> _Activity_
Every record, apart from its pictures, should be repeated exactly.

> _Data in this exercise_
>>>>
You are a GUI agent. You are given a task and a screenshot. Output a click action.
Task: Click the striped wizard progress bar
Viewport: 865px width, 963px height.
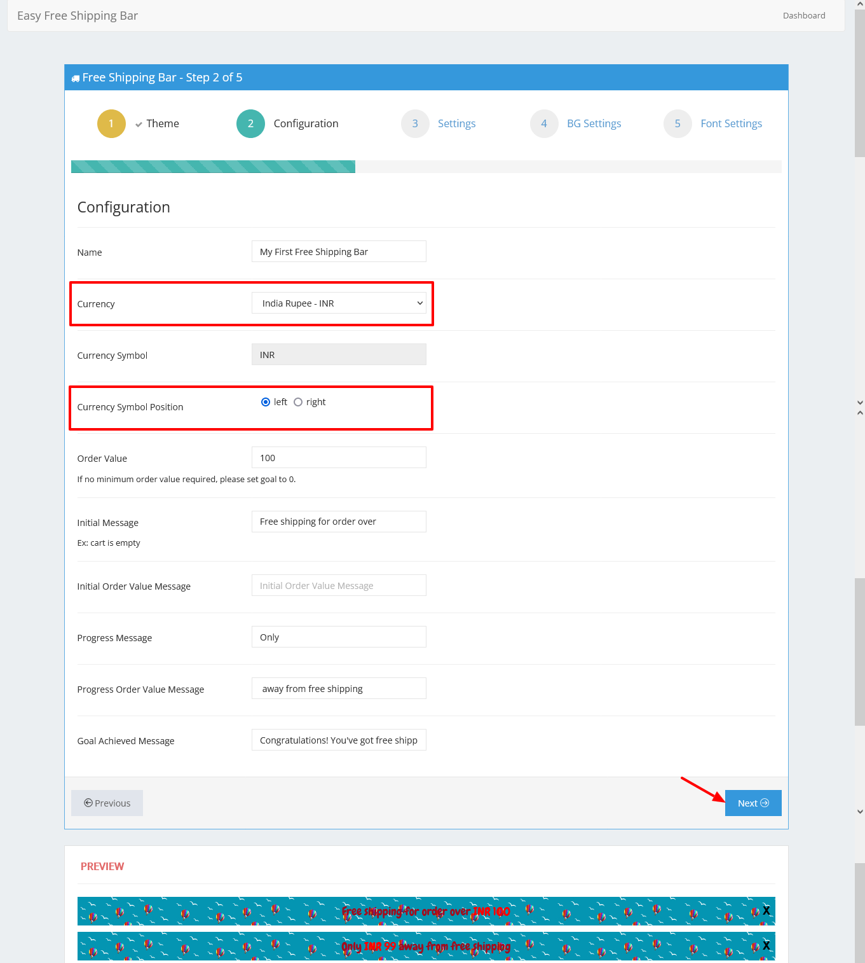[213, 167]
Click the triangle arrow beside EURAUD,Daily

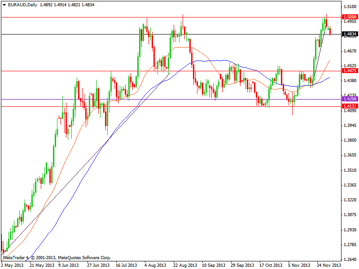pyautogui.click(x=4, y=4)
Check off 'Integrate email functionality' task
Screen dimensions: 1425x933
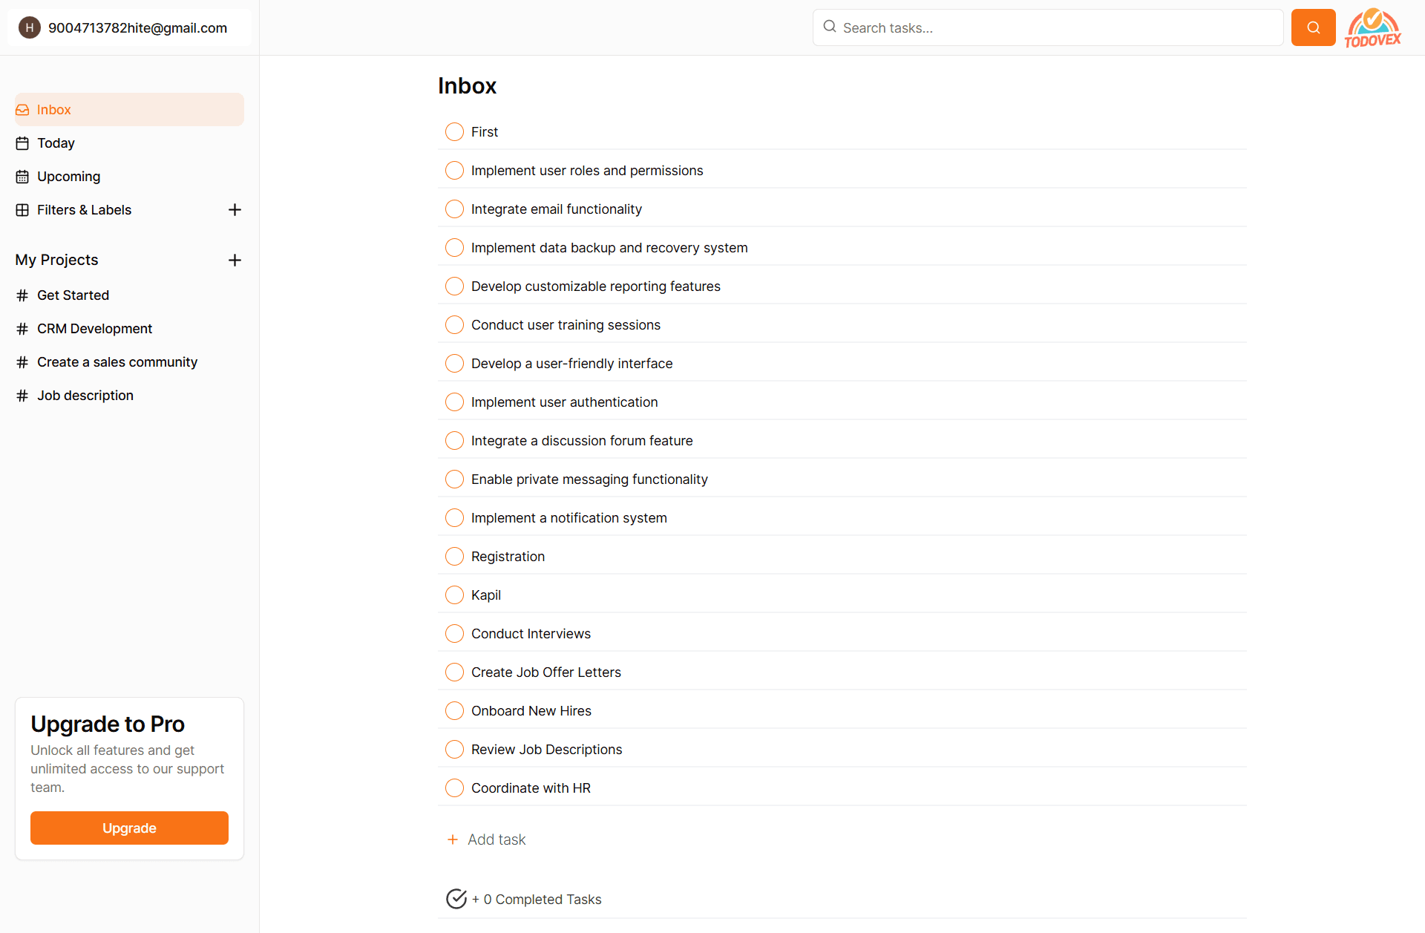(x=454, y=209)
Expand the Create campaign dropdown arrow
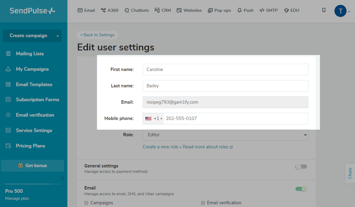355x207 pixels. tap(58, 36)
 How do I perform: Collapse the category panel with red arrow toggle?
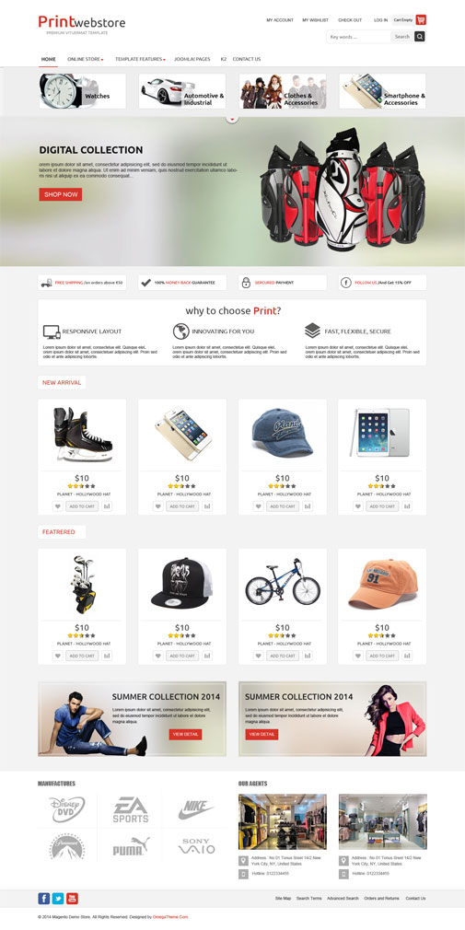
<<<<
> _Task solution_
You are a GUI agent. You are given a task and a screenshot. Output a click action.
Task: Click the striped wizard progress bar
Viewport: 865px width, 963px height.
[213, 167]
Click the triangle arrow beside EURAUD,Daily

pyautogui.click(x=4, y=4)
Check off 'Integrate email functionality' task
Screen dimensions: 1425x933
(x=454, y=209)
Expand the Create campaign dropdown arrow
355x207 pixels. tap(58, 36)
 How do I perform: Collapse the category panel with red arrow toggle?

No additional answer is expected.